Positive socialization can show your dog what they are missing out on if they do not spend more time with other family members. No dog wants to miss cuddle opportunities if they focus on someone who is folding laundry.

Pugs' have short eye sockets. If they are squeezed too hard around the neck, their eyes can dislodge from their skull.

This does not occur often, but it can happen. It is always recommended that you supervise young children when they are playing with their four-legged siblings.

Another difference is, due to their self- centered nature, French Bulldogs can become territorial around strangers or non-pack members. Even your friends that visit.

This is another reason Dog Breed Experts recommends early socialization training. For all of you parents out there with older kids, this could be handy during the teenage dating years.

Similarly, Pugs are reluctant toward strangers as well. According to Pet Pug Dog, if you have a stranger that comes over often, your dog will warm up to them, as long as your Pug is included. Remember, like the Frenchy, they are self-centered and need to be the center of your Universe.

Why Is This Exam Room Named After Me? Did I Pay For It?

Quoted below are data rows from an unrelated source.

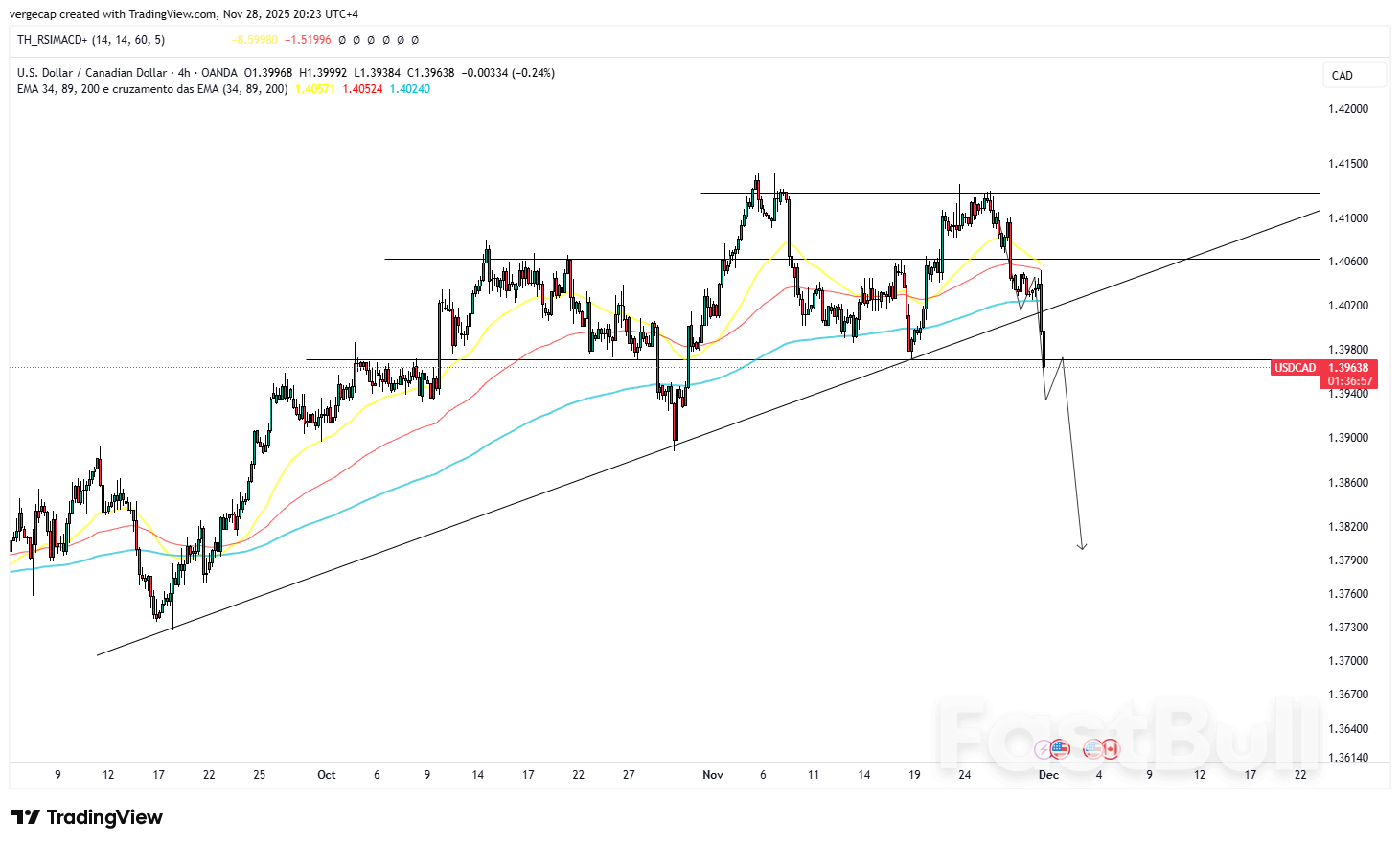Click the first ø icon in the TH_RSIMACD+ row
This screenshot has width=1400, height=846.
(341, 40)
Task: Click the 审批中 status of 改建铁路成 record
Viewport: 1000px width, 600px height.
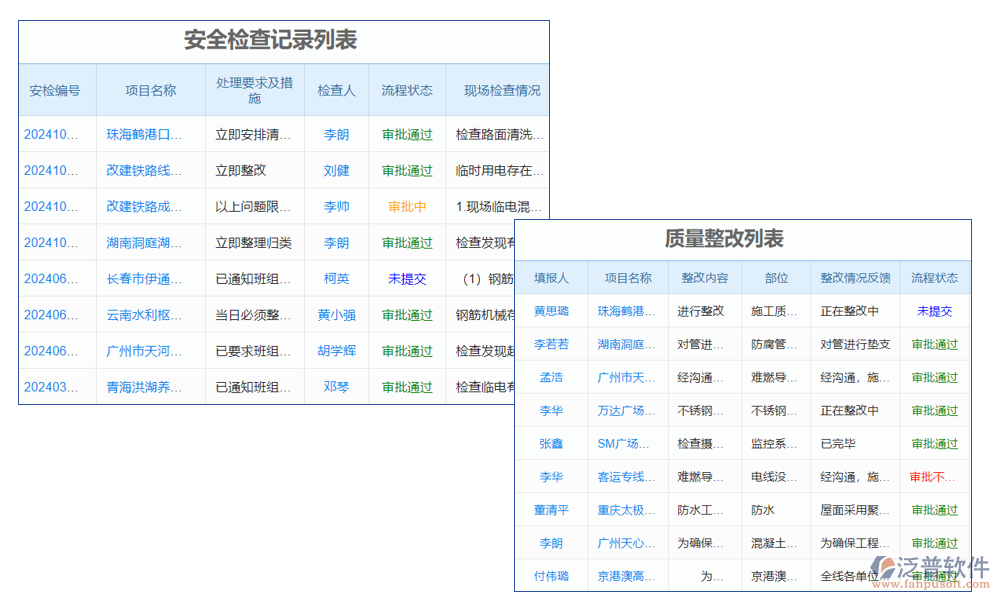Action: point(406,206)
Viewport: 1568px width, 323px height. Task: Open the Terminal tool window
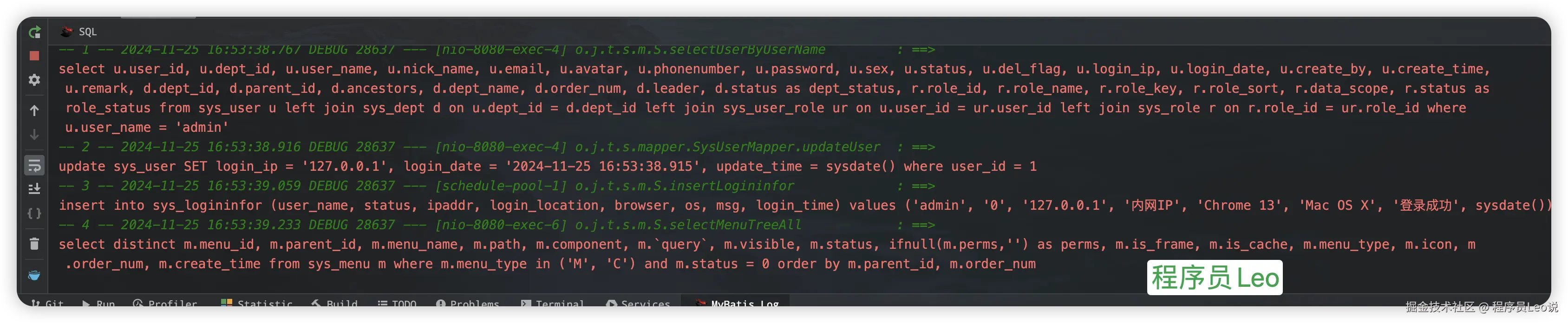click(x=553, y=303)
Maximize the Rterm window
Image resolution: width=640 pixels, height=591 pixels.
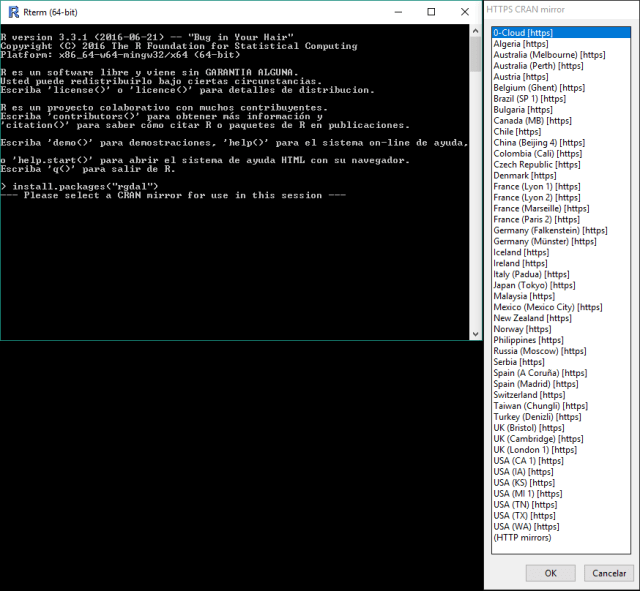click(431, 12)
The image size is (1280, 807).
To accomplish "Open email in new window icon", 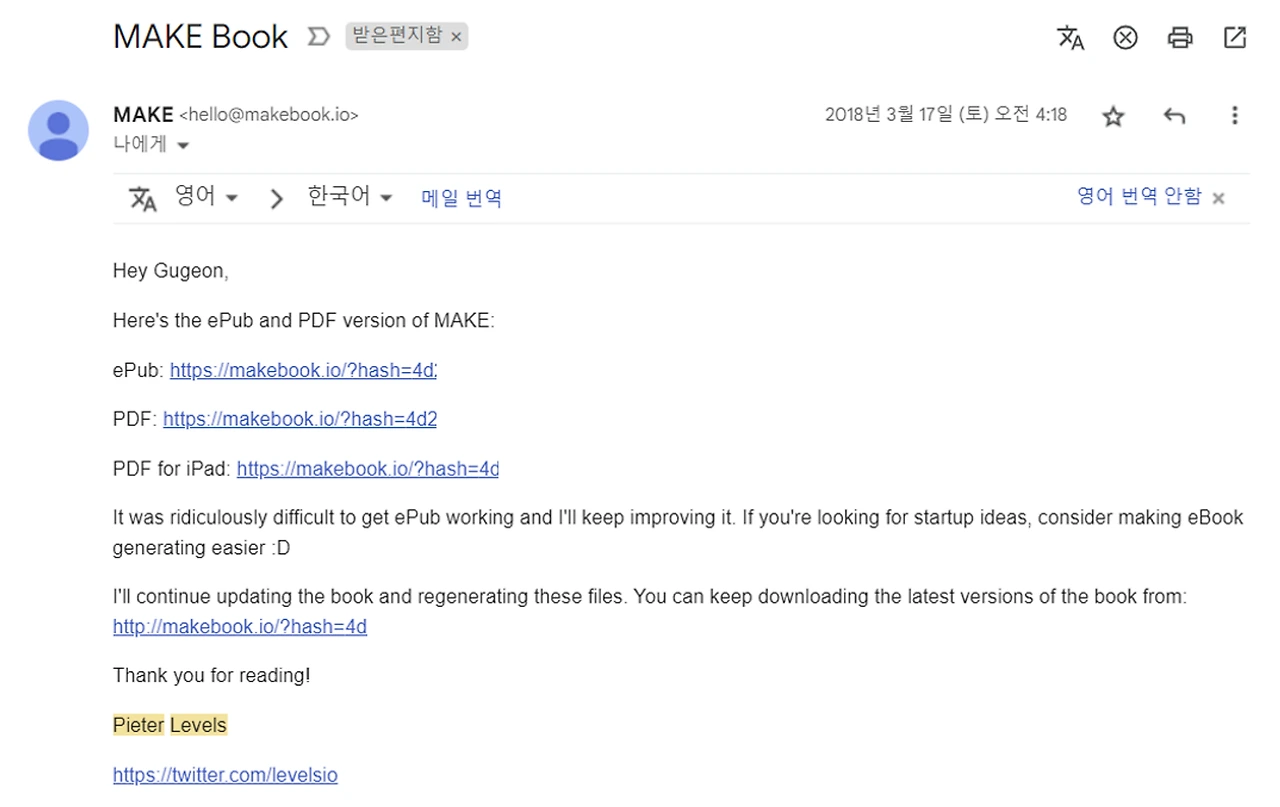I will point(1235,37).
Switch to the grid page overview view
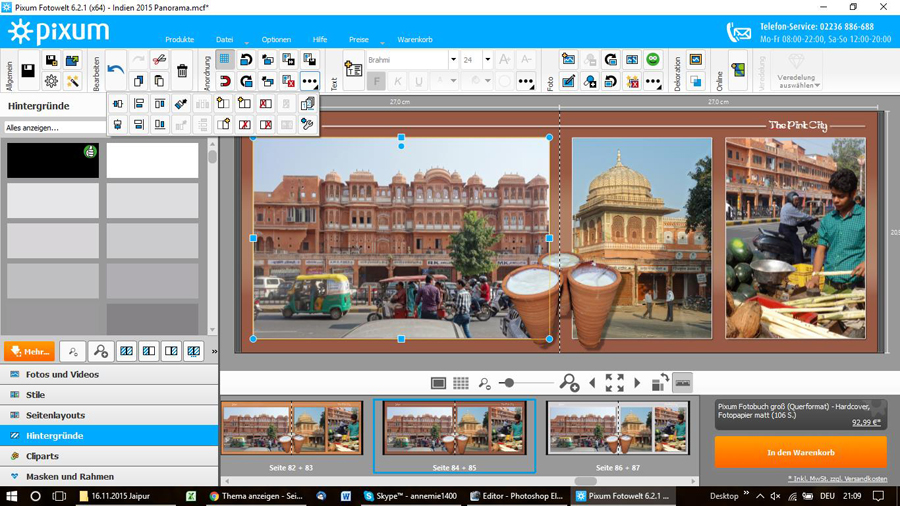Image resolution: width=900 pixels, height=506 pixels. pyautogui.click(x=460, y=383)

Both of these breeds are Brachycephalic (Brak-E-So-Fal-ic) types of dogs. This means that they have larger heads in relation to their body and short snouts.

This muzzle configuration can cause sinus problems that may result in surgery. You will hear both of them snore, snort, and have other loud breathing sounds.

You may also want to stay away from their back end as well. Inhaled air does not always come out of their nose. This is one of the many reasons a good dog food is recommended. These little ones can clear a room.

Keep the wrinkles clean on their faces. Bacteria and other contaminants can create skin conditions in their folds. Hip, joint, and stomach conditions may also develop during their lifetimes as well.

As mentioned earlier, due to the Pug's short eye sockets, if their neck is squeezed too hard, or a choke collar is used, their eyes can be dislodged from their sockets.

They do have thick necks, so it does make a real effort for this to happen. Pet Pug Dog recommends using a harness instead of a collar when taking them on a walk for about 20 minutes a day.

There are a few things you can do to minimize health risks.

  • Speak to a veterinarian, visit the AKC Marketplace website, or use other resources to find a reputable breeder in your area.
  • Once you find your new best friend, take him or her to your veterinarian to have your dog checked out for their first annual appointment.
  • Educate yourself on warning signs to look out for, proper nutrition, and other preventative measures you can take to keep your four-legged best friend in the best shape possible

According to The Humane Society Of The United States, an occasional human food treat is not going to kill them (as long as you know which foods are not poisonous), but a healthy dog is a happy dog.

You Play The Stay Game And I Will Go

While both of these breeds love their humans and are eager to please, there is that streak of stubbornness that can test your patience.

If you are going to try to bend them to your will, Her Royal Majesty Pug has many centuries of royal stubbornness in there from the east and west.

The Frenchy comes from ancestors that fought animals that were almost five times her size and dealt with nastier things than you. Our point is, negative, will-breaking will not work.

The best way to train your dog is positive reinforcement that starts early, that is consistent, and has game-like creativity to it.

The Frenchy is a playful creature and the Pug can be mischievous. Use that as an advantage. For training techniques and advice, seek the assistance of a certified trainer in your area like the AKC's Good Citizen Training Program.

Any Couch Will Do

Overall, The French Bulldog and The Pug have similar traits. They both love their people, their families, and can be trained with positive reinforcement. Keep an eye on their health and supervise them around young children.

You can expect both The Frenchy and the Pug to be laying next to you or in your lap on your couch. It does not matter if your couch is located in the living room, condo, apartment, RV, yacht, or assisted living facility. As long as they have their person or people, they will be content.